Scott Snyder & Dan Panosian : Canary (Delcourt)
Azrael William Holt est marshal. Il n'hésite pas à faire parler son colt face aux récalcitrants. Une légende de l'Ouest. Le voici appelé au Colorado dans un patelin où d'effroyables tueries ont été commises par des gens a priori sans histoires. Un géologue met en cause des cours d'eau contaminés par l'ancienne mine de Canary. Un mauvais souvenir pour Holt qui a été confronté à un fou furieux refugié sur place. Retour dans l'enfer minéral. Il faut explorer cette foutue mine, malgré les mises en garde d'une tribu autochtone. Le mal a élu domicile dans les entrailles de la terre.
Snyder invente une sorte de justicier à la Clint Eastwood, impitoyable, qui se trimballe une enquête traumatisante. Le western bascule progressivement dans le thriller horrifique. L'ambiance est lourde, menaçante, jusqu'à une explosion finale qui ne laissera personne indemne. Ni les personnages, ni le lecteur. Bien qu'Américain, Dan Panosian a un style qui évoque la BD italienne ou argentine. Les traits, précis, semblent avoir été griffés sur la page. Il est parvenu à recréer une ambiance qui évoque les westerns brutaux des années 1970. Il s'est chargé lui-même de la mise en couleurs. Les cieux et les arrières plans sont comme barbouillés à coups de gros pinceaux. Le résultat est aussi étonnant que splendide.
Richard Blake : Horizons obliques (Urban Comics)
Dans un futur lointain, un couple de cartographes décide d'explorer une dimension parallèle, à l'architecture à la fois familière et mouvante. Ils n'en reviennent pas. Devenue adulte, leur fille Adley part à leur recherche, accompagnée par un cyborg empathique.
Inspiré par Les Cités obscures de Schuiten (avec lequel il converse dans un supplément proposé à la fin de l'album) et Peeters, l'artiste américain Richard Blake signe sa première incursion dans la bande dessinée avec un roman graphique de toute beauté. L'édition en grand format permet d'admirer le formidable travail réalisé par l'auteur. Avec une large palette de techniques graphiques, à la fois traditionnelles et numériques, il invente des univers où la pierre s'associe au digital. Notre perception de la réalité est constamment mise à l'épreuve tandis que nous sommes invités à nous questionner sur l'impact de l'intelligence artificielle sur nos existences. On ne peut s'empêcher de penser à Inception. Cette grande réussite visuelle reste toutefois un peu froide : je n'ai pas réussi à m'attacher à ces personnages perdus dans une quête peut-être trop abstraite.

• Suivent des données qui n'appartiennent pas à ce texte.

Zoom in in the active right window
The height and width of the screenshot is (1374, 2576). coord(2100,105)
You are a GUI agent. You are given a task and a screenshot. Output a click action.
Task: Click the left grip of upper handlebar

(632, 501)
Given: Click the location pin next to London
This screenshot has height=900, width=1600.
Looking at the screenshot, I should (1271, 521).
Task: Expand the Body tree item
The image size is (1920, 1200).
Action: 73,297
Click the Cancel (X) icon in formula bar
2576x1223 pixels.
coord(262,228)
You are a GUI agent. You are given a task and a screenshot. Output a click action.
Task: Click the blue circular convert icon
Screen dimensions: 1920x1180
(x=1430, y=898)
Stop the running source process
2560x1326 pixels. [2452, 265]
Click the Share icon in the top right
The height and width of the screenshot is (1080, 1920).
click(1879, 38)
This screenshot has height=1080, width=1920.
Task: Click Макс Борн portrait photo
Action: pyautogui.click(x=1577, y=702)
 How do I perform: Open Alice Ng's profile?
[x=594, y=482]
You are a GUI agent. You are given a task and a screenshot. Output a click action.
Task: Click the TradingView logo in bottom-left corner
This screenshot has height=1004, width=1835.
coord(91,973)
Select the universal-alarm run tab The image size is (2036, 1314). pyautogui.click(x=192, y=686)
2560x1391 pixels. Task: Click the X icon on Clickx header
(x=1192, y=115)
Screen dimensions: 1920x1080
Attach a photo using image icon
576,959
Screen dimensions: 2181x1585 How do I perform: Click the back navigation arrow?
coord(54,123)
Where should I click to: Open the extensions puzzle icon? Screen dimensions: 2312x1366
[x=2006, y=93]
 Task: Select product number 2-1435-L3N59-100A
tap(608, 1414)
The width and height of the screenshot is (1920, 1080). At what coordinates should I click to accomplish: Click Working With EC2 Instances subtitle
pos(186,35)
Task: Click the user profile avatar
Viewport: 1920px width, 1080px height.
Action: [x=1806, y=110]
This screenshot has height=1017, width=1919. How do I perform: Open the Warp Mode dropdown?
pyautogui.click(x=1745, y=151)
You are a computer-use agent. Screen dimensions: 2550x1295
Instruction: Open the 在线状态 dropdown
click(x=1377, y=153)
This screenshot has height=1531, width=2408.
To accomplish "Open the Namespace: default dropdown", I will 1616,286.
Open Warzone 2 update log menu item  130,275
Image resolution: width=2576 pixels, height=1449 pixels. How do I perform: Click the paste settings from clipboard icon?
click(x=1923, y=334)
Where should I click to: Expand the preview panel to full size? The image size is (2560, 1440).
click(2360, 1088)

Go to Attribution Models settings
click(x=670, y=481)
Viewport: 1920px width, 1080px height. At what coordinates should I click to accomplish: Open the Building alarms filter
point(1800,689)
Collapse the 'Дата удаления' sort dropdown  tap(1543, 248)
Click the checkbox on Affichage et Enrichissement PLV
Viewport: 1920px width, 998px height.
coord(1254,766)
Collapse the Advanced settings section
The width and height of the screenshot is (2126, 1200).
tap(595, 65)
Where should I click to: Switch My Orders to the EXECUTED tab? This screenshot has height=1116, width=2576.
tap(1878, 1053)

Daniel Clowes : Caricature (Delcourt)
Delcourt poursuit la réédition des oeuvres de Daniel Clowes, l'un des papes de la bande dessinée indépendante américaine. Ce recueil reprend huit courtes histoires tirées de sa série Eightball et une publiée dans le magazine Esquire. Trois en couleurs, les autres en noir et blanc. L'auteur excelle à raconter des tranches de vie d'êtres névrosés, psychotiques, immoraux ou amoraux. Des hommes et des femmes qui se laissent souvent balloter et malmener par les aléas de l'existence. Clowes les dépeint de son regard cru, satirique, sans empathie et de son style à la précision chirurgicale et en même temps dégageant une profonde étrangeté. Le lecteur est happé par ces histoires malaisantes qui l'emmène sur des chemins pleins de surprise.